コミュニケーションを取るうえで気をつける事
日頃から真摯に仕事に取り組んでいれば、他職種との信頼関係は知らない間に築けていきますので、人との会話が苦手な方が、無理してコミュニケーションを積極的に取ろうとする必要もありません。残念なことに、他職種からの生命維持管理装置などの機器に関する相談を受けた際、自分自身が忙しいからという理由で後回しにしたり、「そんなことで、いちいち連絡してくるな」と怒鳴る臨床工学技士も見てきました。このような対応を取っていると、他職種との信頼関係が築けるはずもなく、病院中の他職種から頼られることも、重要な情報が入って来なくなります。スムーズに業務を行なうことが難しく、仕事に支障が出る場合もあります。せっかく頼られている状況を自分の都合で手放してしまうのは、とてももったいないことです。臨床工学技士に限らず、医療職は自分の思い通りに仕事をこなすことが難しい職種です。業務の途中で呼び出されたり、急患の対応に追われたりすることがあります。ルーティンの仕事は優先的に終わらせておき、何かあった時に慌てず、落ち着いて業務ができるように、準備しておくことがコミュニケーションを築くためには、大事なことだと思います。
臨床工学技士の悪い例をあげましたが、当然逆のこともあります。必要な情報を聞きたくても、他職種の都合で聞き出せない場合もあるということです。看護師などの、他職種の方も日々、目まぐるしく変わる状況の中で自分の仕事だけで手一杯になっていることもあります。こちらの要件を伝えたかったり、欲しい情報をもらおうと、声をかけても「忙しいので後で」と対応してくれない時も多々あります。日頃からコミュニケーションをきちんと取ることで、こちらが困っている雰囲気を察して、対応してくれる方が近くに必ずいます。
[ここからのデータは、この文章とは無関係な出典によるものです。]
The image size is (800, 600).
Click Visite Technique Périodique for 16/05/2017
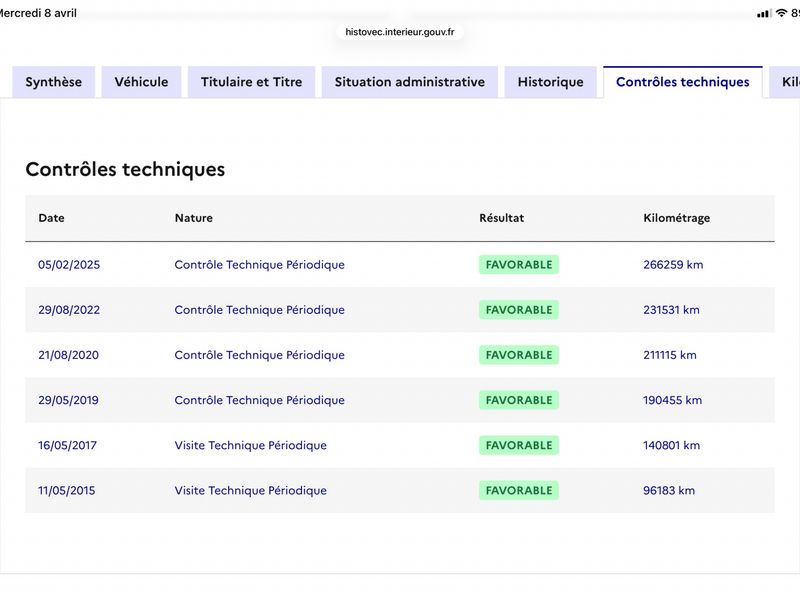click(250, 445)
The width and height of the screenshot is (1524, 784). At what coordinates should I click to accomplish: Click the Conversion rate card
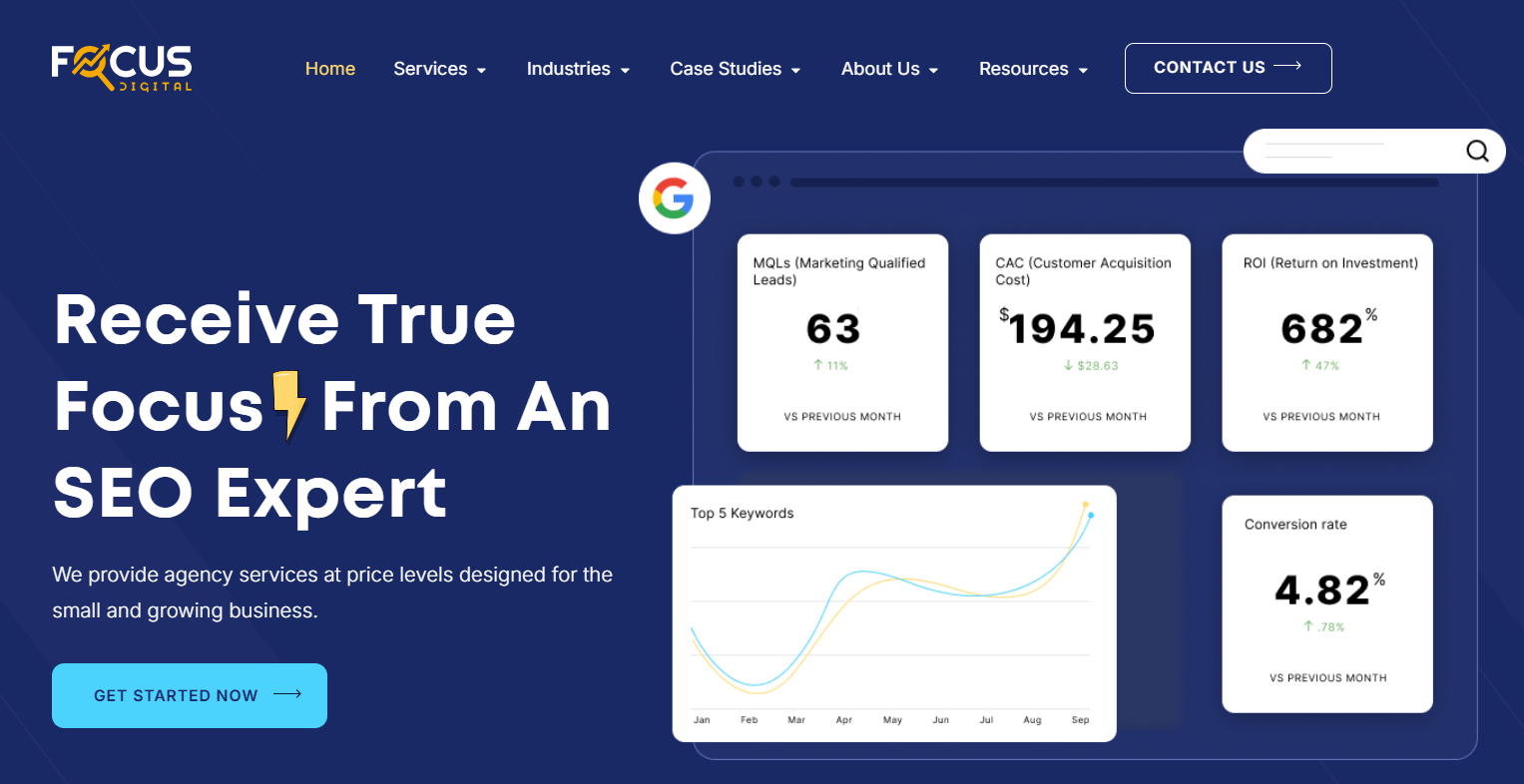1327,603
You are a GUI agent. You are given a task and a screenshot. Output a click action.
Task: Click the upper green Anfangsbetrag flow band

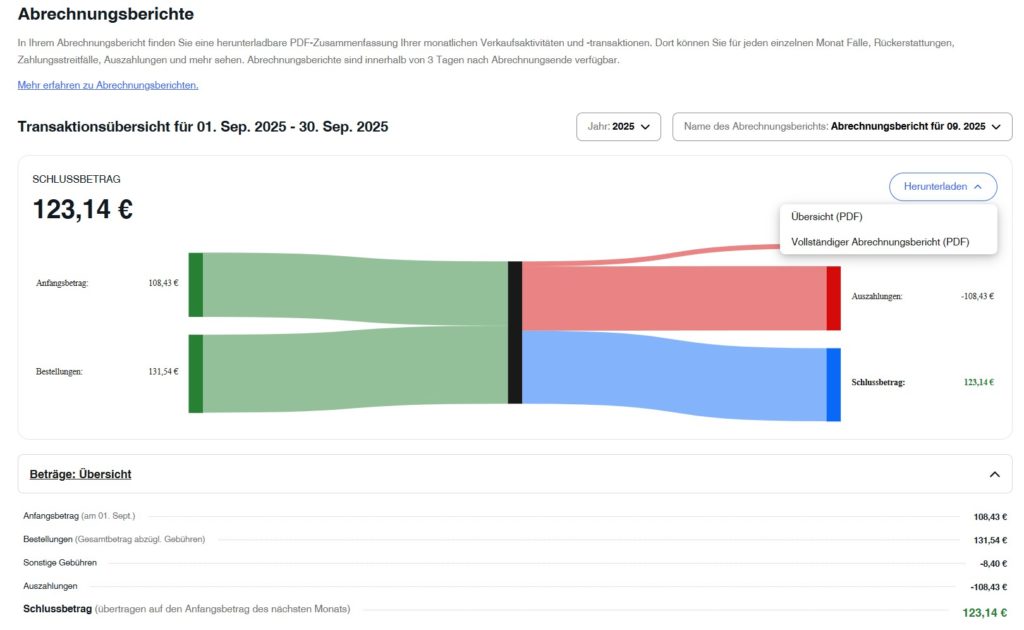click(350, 284)
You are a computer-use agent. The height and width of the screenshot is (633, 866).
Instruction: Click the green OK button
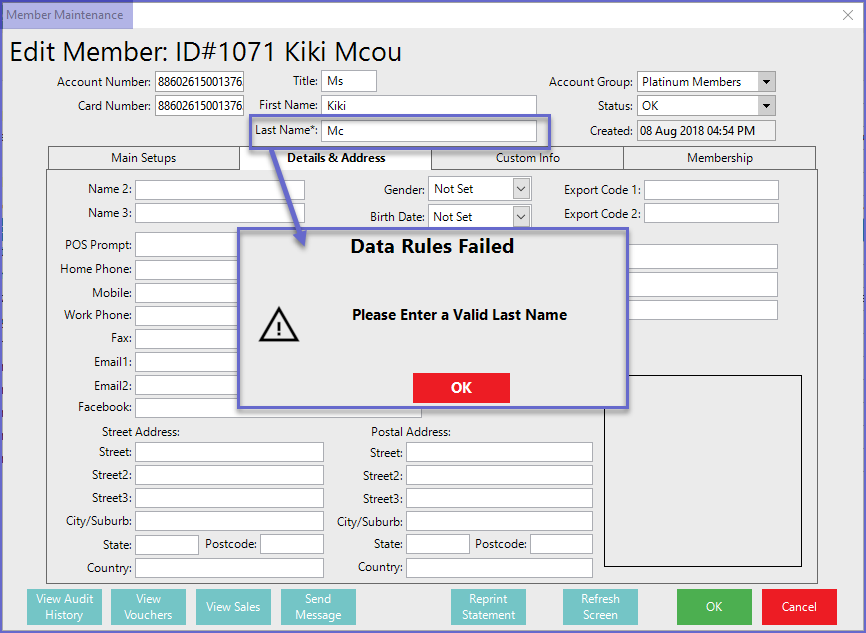713,607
例えば、担当の看護師でなくても、わざわざ調べてくれて、色々と情報を教えてもらえることができます。本来であれば、あちらの仕事の隙間時間のタイミングを見計らって話しかけるといった、時間のロスを日頃のコミュニケーションや対応をきちんと取っていれば、円滑に業務を進めることができるというわけです。今回、臨床工学技士のコミュニケーション力について書かせて頂きましたが、これはどんな仕事をする上でもとても必要なことだと思います。コミュニケーション力は、時間をかければついてくるもので、まず日頃から真摯に仕事に取り組んでいれば周りはきちんと見て評価してくれています。間違っても、頼ってくれている人に対して、自分の都合で失礼な態度を取ったり、手を抜いて仕事をすることがないように、初心を忘れず仕事に向き合うことがコミュニケーション力をつける第一歩になると思います。